"It's my way of saying thank you for all that they have done for me and for my people."
These are the words of proud indigenous man Don Williams, who visits the PA Hospital's (PAH) Home Training Haemodialysis Unit three times a week and holds all the nurses and staff in the highest regard.
Currently training to undertake dialysis at home in the PAH's Burke Street Home Training Haemodialysis Unit, Don was so moved by the care he's provided he arranged for a stunning indigenous artwork to be donated to the unit through a personal connection.
Don visits three times a week from his home in Jimboomba for up to four hours to perfect his home dialysis training with the aim of returning to work.

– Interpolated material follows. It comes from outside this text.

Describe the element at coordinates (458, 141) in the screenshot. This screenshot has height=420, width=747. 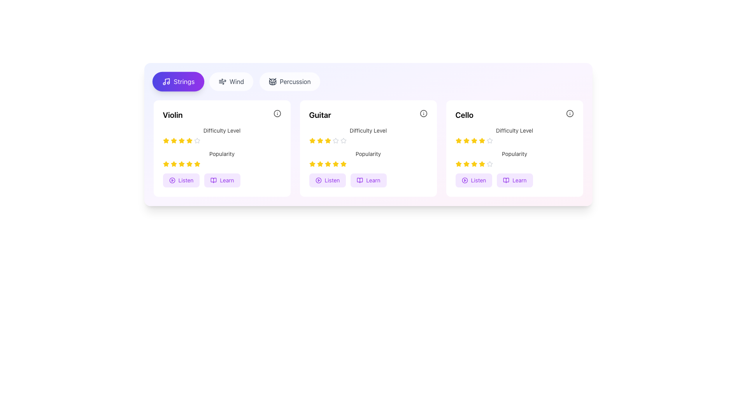
I see `the first star icon in the rating component under the 'Difficulty Level' label for the 'Cello' card to provide a rating` at that location.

He remains resilient despite numerous health challenges including; a bi-lateral lung transplant in 2007, a fistula created for dialysis, heart attacks, blood clots in his lungs, and an unexplained ruptured spinal cord in 2018 which has left him in a wheelchair.
Indigenous artwork donated to the unit by Don Williams
It was a range of different medications for various issues with his lungs that led to his first needing dialysis in 2017. At that time, Don and his son were trained at Burke Street so his son could help him with his dialysis.

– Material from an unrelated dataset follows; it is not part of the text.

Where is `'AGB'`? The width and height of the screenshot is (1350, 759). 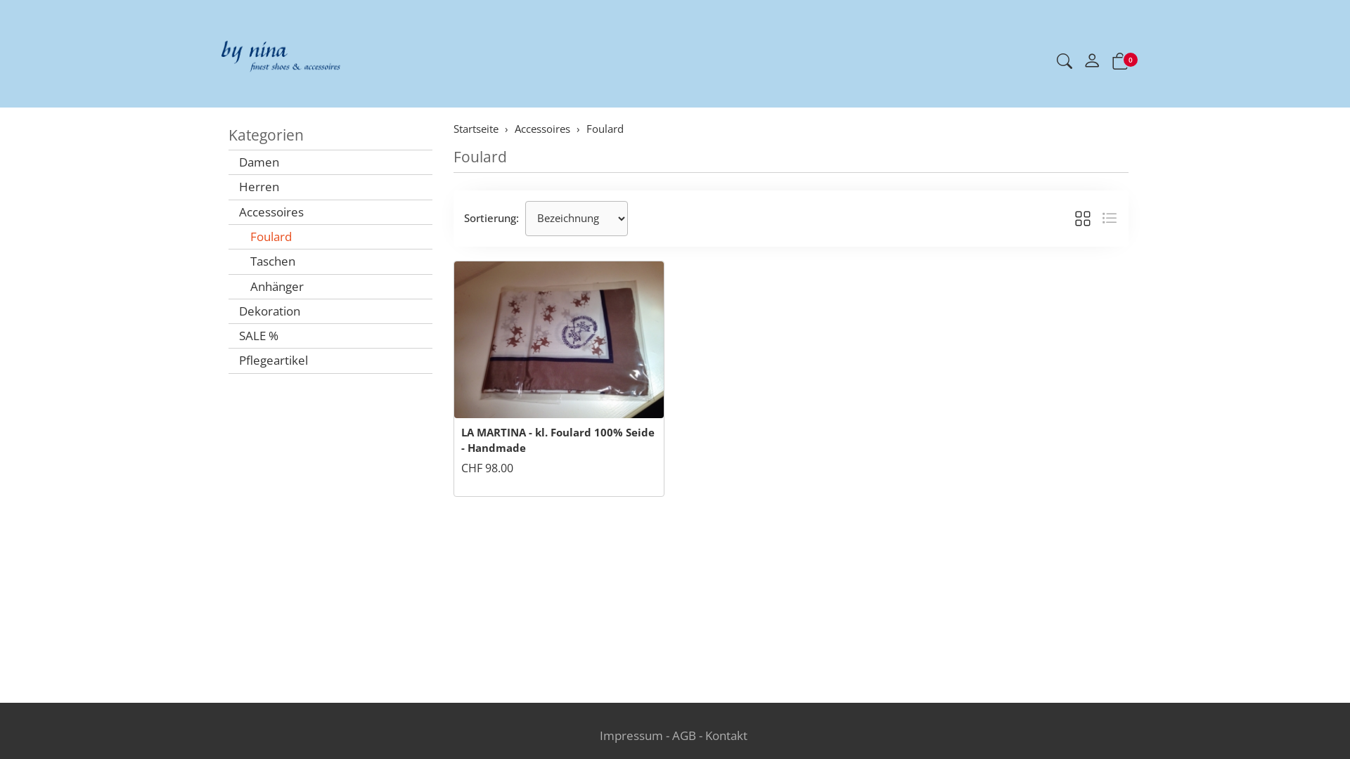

But the father of four and grandfather of 11 desired as much independence as possible and begun to retrain on his own in April 2020, and knew he wanted to return to PAH.
"When I got the approval to come back and retrain, I was just blown away. I walked in, and I was like a Cheshire cat," he said.
"I had the biggest grin on my face, all I wanted to do was cry because I felt safe, and I felt comfortable being here.
"All the nurses here are gold, even the girls at the front desk. This place is utterly amazing, the girls here they make you feel welcome, they are just so special."
Nurse Unit Manager Janine Byrne said the centre which assists around 95 patients a week has one goal in mind when patients walk through their doors.
"Our aim is to support patients and their families through kindness, compassion and skill attainment to perform their own haemodialysis treatments in the safety and comfort of their home," she said.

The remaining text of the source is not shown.